**Goal of the exercise**. Please print nothing but the lines from the one with "The height and width of the screenshot is (370, 519)." to the last line of the records below, and omit pictures.

(Collected data)
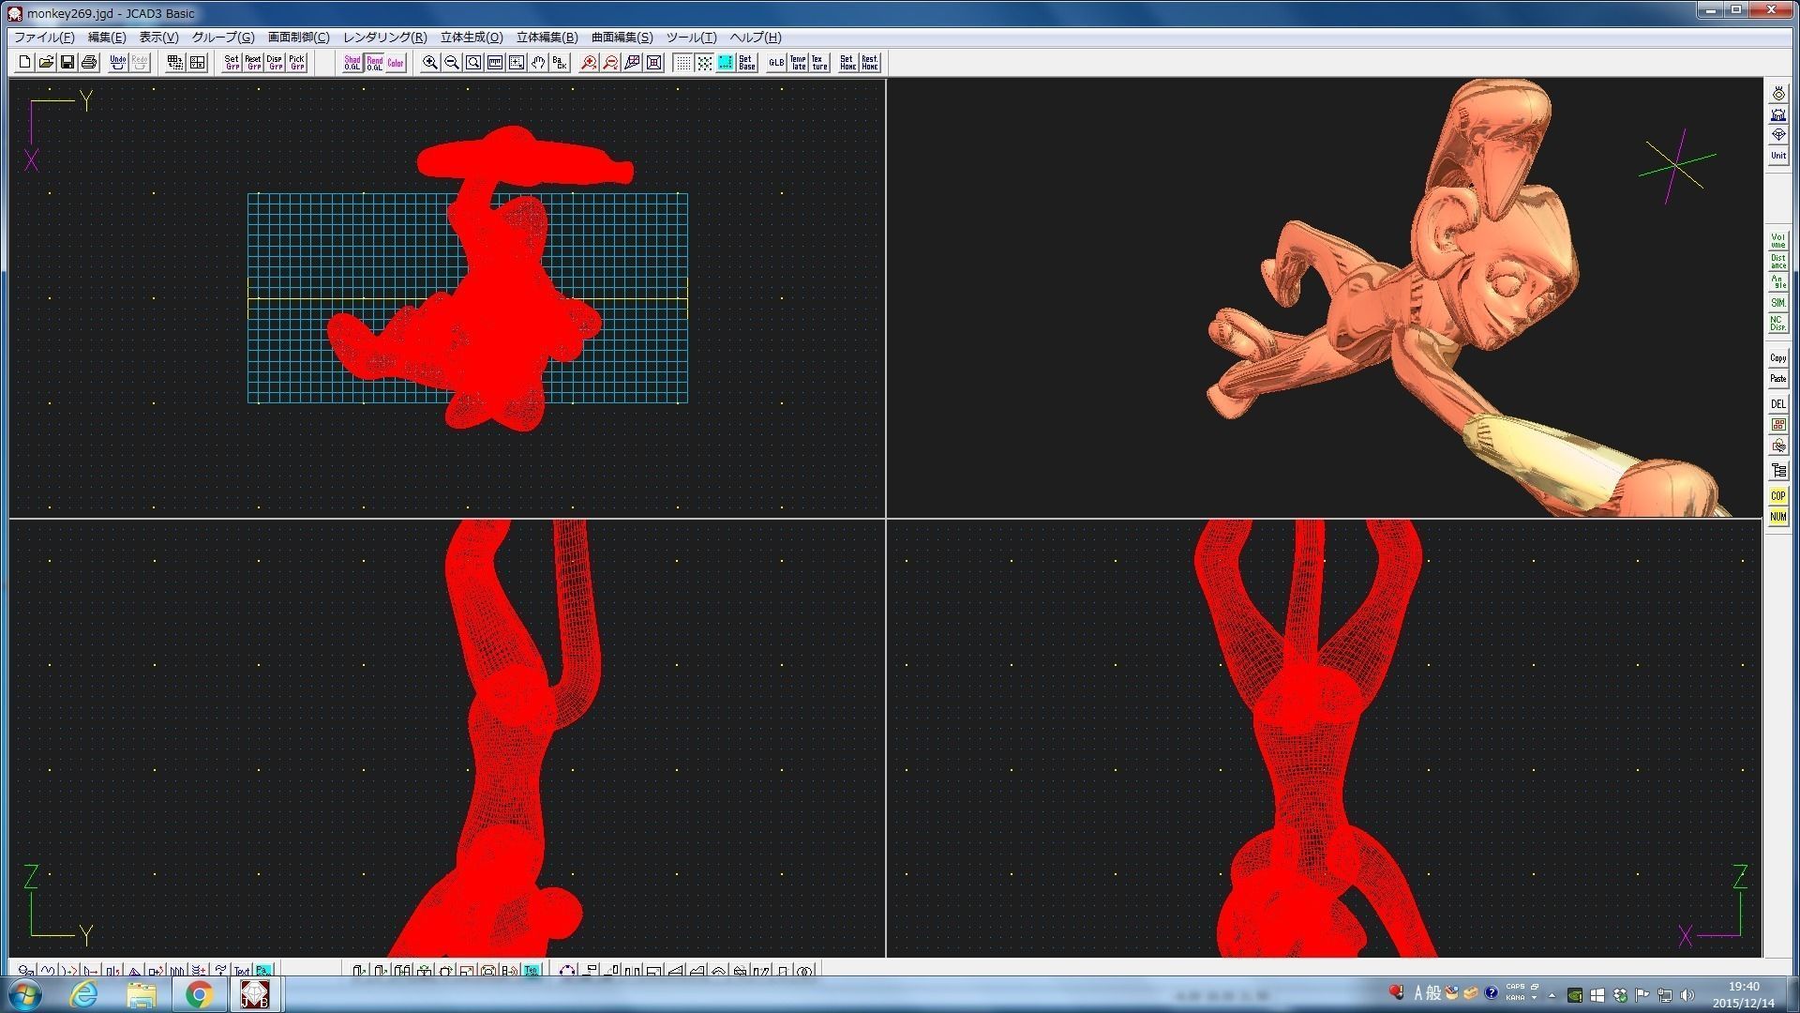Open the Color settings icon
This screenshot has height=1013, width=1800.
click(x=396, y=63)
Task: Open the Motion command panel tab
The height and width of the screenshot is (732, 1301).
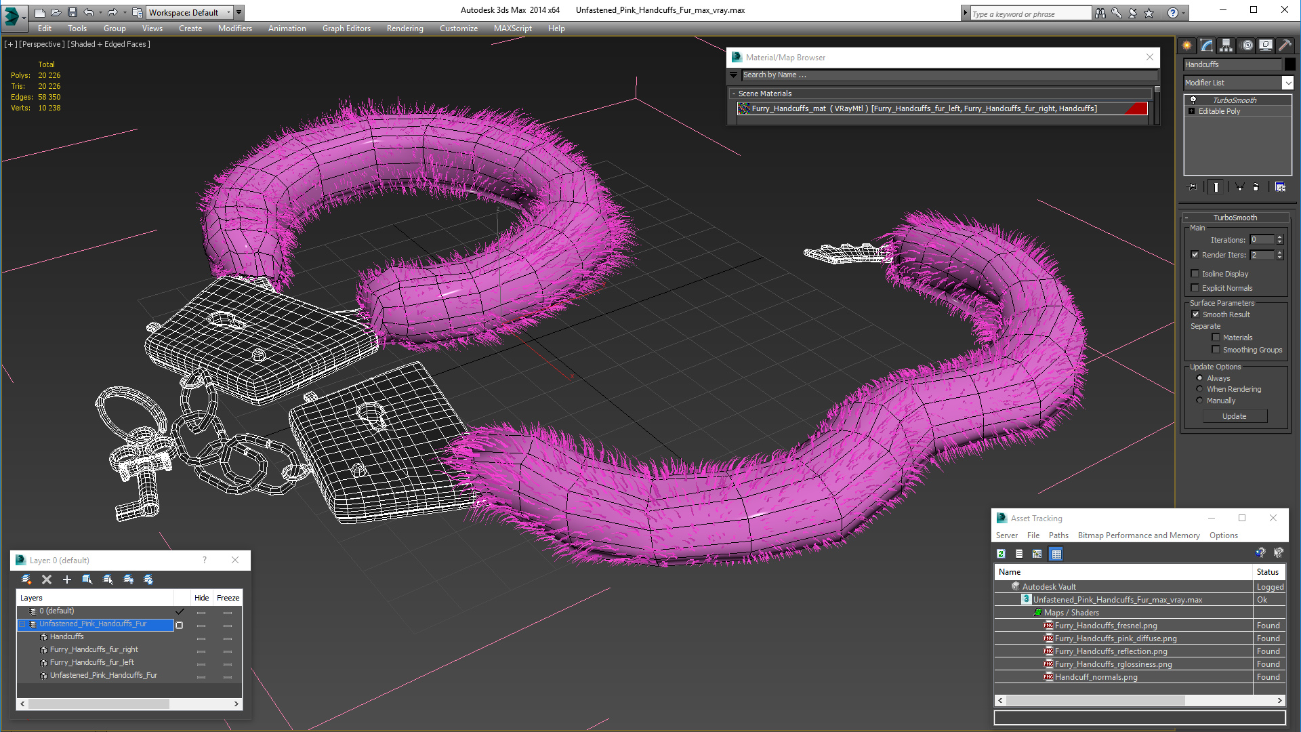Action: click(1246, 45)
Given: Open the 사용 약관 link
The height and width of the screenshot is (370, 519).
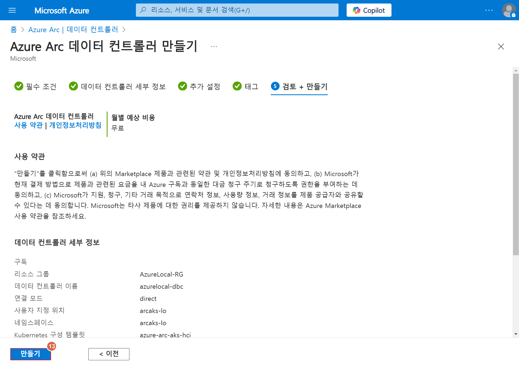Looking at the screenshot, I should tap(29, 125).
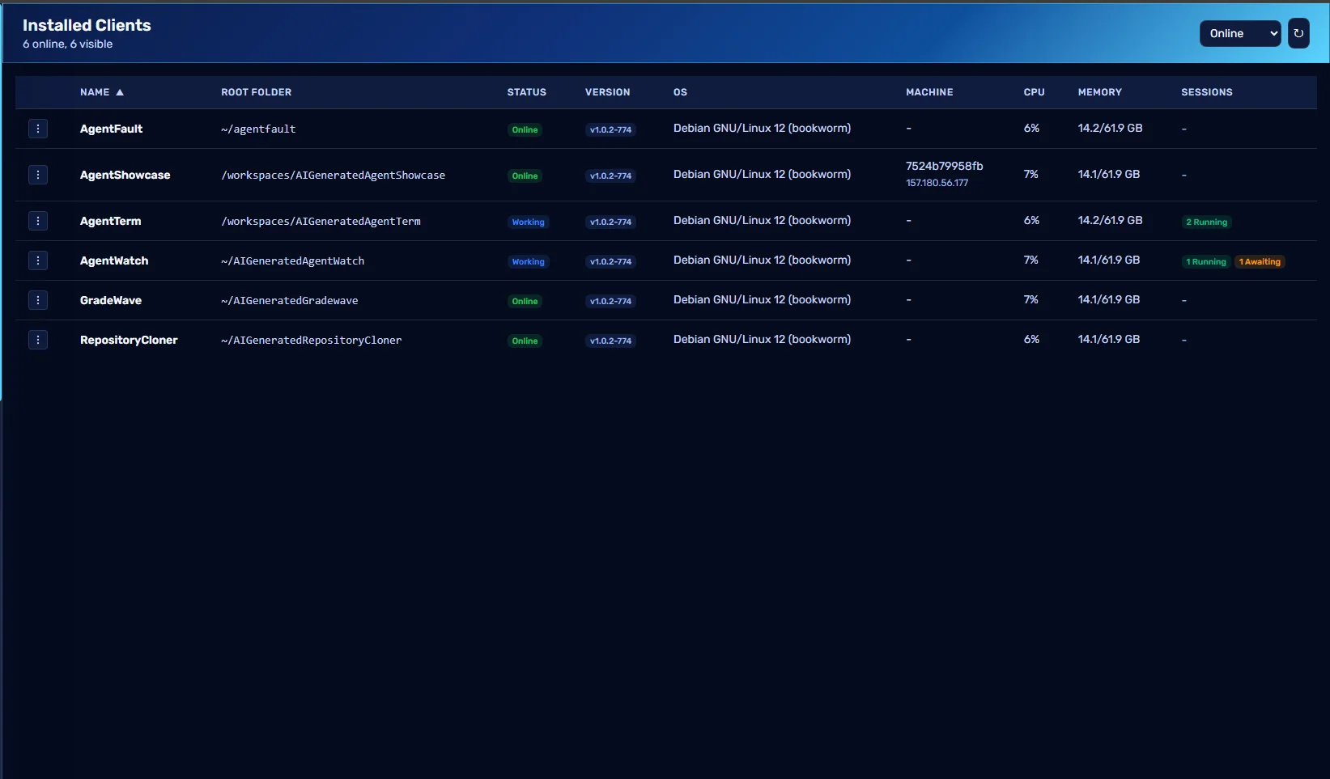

**Response to the exercise**.
The height and width of the screenshot is (370, 519).
Looking at the screenshot, I should tap(29, 125).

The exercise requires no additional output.